リスニングでは、ある一定以上の早さで流れていく英文を聞きながら理解する必要があります。
耳からどんどん入ってくる英文を頭のなかで行ったり来たりして並べ替える余裕はありません。
英語を脳内で並べ替えつつ日本語に訳すより、耳に入ってきた語順のまま理解するほうがはるかに容易です。
返り読み癖を直す方法
1. 語順に従って文字を隠す
返り読みを防止する一番簡単な方法は、読みながら指や紙で読んだ部分を隠す方法です。
隠す道具は何でも構いませんが、指、紙切れ、定規など、下の文字が透けないものがよいでしょう。
使用する英文は、頻繁に辞書を引く必要がないよう、自分のレベルよりも少し下のものが良いと思います。
気をつけなければいけないのは、文章の意味が分からないからといって、行ったり来たりしないことです。
これでは文章を隠した意味がなくなってしまいます。
一度読んで意味が分からなかった時は、文頭に戻って読み直すか、もしくはパラグラフ全体を読んで流れを把握してからその文章に戻ります。

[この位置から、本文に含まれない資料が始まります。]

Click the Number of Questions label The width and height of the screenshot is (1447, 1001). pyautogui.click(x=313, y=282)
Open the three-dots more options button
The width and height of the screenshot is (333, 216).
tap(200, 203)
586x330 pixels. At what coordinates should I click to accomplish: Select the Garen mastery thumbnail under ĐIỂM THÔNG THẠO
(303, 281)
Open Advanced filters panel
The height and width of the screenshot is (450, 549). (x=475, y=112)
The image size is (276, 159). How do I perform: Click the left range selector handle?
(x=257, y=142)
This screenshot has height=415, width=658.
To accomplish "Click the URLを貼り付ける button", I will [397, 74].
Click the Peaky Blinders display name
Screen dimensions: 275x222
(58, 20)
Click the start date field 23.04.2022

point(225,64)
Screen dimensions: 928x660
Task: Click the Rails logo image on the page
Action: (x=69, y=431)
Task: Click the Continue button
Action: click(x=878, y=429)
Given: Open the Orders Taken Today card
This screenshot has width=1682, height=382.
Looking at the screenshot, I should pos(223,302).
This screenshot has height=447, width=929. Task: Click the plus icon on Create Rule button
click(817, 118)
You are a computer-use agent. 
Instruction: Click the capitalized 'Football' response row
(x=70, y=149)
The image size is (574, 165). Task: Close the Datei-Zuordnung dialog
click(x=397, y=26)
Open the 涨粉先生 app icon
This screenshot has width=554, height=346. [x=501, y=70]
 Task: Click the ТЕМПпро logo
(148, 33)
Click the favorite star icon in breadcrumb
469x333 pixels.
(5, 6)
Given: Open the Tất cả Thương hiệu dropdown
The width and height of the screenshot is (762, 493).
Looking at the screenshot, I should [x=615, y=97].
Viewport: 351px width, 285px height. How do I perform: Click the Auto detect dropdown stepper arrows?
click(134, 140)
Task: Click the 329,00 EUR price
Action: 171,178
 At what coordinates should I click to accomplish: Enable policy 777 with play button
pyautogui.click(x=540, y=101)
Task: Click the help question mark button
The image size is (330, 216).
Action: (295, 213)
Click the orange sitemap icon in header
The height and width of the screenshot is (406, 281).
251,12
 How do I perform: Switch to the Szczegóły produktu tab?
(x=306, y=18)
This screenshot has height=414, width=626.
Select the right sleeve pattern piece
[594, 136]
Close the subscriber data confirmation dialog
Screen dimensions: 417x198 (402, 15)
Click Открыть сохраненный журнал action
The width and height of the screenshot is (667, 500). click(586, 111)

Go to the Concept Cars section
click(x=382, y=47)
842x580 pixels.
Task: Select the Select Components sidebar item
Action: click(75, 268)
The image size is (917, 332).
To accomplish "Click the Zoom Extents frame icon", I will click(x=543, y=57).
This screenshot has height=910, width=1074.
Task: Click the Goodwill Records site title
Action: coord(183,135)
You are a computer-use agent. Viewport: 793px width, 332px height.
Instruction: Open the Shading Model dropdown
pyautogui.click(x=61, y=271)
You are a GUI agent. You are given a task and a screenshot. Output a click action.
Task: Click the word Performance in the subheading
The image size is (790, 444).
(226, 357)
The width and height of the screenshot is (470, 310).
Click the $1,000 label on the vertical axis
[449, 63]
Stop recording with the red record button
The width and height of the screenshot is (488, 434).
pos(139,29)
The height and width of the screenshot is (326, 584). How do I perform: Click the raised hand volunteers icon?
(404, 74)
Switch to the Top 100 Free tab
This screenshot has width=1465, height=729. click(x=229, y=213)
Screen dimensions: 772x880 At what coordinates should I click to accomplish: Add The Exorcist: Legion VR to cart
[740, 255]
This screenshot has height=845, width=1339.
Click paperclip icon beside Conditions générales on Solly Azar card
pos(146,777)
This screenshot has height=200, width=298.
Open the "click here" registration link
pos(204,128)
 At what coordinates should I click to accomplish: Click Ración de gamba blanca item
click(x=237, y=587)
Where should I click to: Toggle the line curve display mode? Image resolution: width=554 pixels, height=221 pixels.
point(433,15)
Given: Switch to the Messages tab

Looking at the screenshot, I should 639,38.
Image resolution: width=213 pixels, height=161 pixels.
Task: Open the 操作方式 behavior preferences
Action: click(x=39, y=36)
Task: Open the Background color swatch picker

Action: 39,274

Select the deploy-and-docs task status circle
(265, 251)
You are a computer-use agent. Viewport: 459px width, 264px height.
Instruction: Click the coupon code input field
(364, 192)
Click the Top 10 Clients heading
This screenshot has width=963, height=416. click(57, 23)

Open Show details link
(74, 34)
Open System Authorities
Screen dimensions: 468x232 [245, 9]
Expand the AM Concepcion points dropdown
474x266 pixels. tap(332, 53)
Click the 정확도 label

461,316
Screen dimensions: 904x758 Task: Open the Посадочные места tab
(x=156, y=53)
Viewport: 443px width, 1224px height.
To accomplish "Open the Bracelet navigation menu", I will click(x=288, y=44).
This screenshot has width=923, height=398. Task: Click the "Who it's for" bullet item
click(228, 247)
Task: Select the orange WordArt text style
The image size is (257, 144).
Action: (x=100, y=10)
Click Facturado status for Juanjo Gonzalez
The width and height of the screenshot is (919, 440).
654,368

難しい文章の場合は、すぐ後に“すなわち・・”と易しい表現で言い換えられていることもありますし、大事な文章であれば言い方を変えて何度も出てくる場合があります。
2. Spreeder を利用する
Spreederは、速読訓練のソフトを開発している会社が無料で提供している読解力改善のためのオンラインソフトウェアです。
元々は速読訓練用のソフトなのですが、好きな英文をコピー&ペーストし、リーディングスピードを調節することで、返り読み防止用にも利用出来ます。
英文をコピー&ペーストし、リーディングスピードと表示する単語数を設定すると、単語が次々と現れては消えていきます。
画面上に出現する単語を次々と読んでいくため、返り読みをすることは出来ません。
デフォルトでは一分間に表示される単語数、words per minute は300語/分と速読訓練用になっているので、100語/分など自分のレベルにあわせてゆっくりにすると良いでしょう。
chunk size (words)を1-6に変更することで、一度に出現する単語数を調整することも出来ます。
まとめ
普段自分がどのように英文を読んでいるか意識していなければ、返り読み癖があることに気づいていない方もいらっしゃるかもしれません。
返り読みしか出来ない状態で英語学習を続けてしまうと、リスニングにも支障をきたします。